-- PROBLEM TO SOLVE --
Only the lines below between the ones containing "Click the 88 puntos subtitle" and "Edit Ergonomischen Arbeitsverhältnisse", inclusive, are to be reproduced, each exactly as it stands.

(Saved data entries)
_ _ _ _

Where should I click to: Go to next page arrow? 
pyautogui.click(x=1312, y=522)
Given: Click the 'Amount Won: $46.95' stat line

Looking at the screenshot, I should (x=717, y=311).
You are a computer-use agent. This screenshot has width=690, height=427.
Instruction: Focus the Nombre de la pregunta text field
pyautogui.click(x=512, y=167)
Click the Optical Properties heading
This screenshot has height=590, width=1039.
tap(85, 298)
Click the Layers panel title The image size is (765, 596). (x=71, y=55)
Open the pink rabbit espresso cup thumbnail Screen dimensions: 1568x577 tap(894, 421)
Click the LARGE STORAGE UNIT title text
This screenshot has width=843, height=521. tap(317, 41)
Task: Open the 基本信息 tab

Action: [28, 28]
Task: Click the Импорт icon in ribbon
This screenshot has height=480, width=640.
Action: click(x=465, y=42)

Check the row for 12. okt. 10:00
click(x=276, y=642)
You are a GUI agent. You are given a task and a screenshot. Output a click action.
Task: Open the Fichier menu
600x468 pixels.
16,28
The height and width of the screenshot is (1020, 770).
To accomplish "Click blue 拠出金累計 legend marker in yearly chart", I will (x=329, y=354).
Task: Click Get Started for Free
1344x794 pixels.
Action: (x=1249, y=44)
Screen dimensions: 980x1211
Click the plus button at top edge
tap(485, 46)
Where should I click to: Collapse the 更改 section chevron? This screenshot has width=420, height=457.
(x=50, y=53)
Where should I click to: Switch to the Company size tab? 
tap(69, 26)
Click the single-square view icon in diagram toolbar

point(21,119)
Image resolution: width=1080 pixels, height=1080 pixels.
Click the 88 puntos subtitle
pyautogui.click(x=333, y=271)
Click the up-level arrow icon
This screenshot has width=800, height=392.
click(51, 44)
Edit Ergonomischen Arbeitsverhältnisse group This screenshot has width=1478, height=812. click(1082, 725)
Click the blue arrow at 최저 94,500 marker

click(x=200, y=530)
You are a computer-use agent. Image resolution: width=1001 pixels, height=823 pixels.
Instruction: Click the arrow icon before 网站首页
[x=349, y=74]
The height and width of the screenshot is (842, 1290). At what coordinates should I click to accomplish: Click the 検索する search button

_ _ _ _

-- YOUR SOLUTION --
Click the 88 puntos subtitle
pyautogui.click(x=333, y=271)
Click the up-level arrow icon
This screenshot has width=800, height=392.
click(51, 44)
Edit Ergonomischen Arbeitsverhältnisse group This screenshot has width=1478, height=812. click(1082, 725)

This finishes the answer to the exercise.